Of all their albums, I find the second Back In The USA more durable than either the first or the third, with their respective revolutionary and jazz pretensions. On that album, they come on like Danny And The Juniors in possession of a fearsome electronic technology, grown up, politicised, doped to the eyeballs and angry.

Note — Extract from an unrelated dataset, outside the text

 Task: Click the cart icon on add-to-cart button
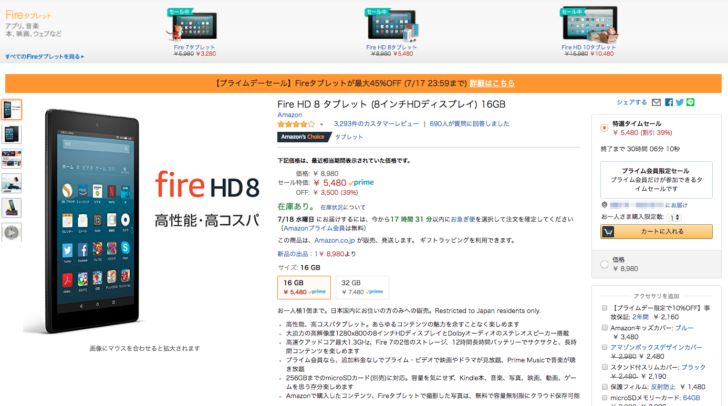click(x=608, y=231)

Sandwiched in between Little Richard's 'Tutti Frutti' and Chuck Berry's 'Back In The USA' are a handful of short, compact, blazingly hard-ass songs about teenage lust, high school and 'The American Ruse':
- - - - - - - - - - - - - ' I'm getting tired of being abused,
- - - - - - - - - -And I'm finally getting hip to the American Ruse',

bawls Tyner, shouting 'Rock'em back Sonic!' as Smith, backed by military snare rolls from Dennis Thompson, plays the first line of the 'Battle Hymn Of The Republic' and then squeezes most of Berry's best-known licks into one commendably brief solo.
The MC5 don't leave you gaping in awe at their collective virtuosity, but they make you dance and they make you sweat. They play rock and roll.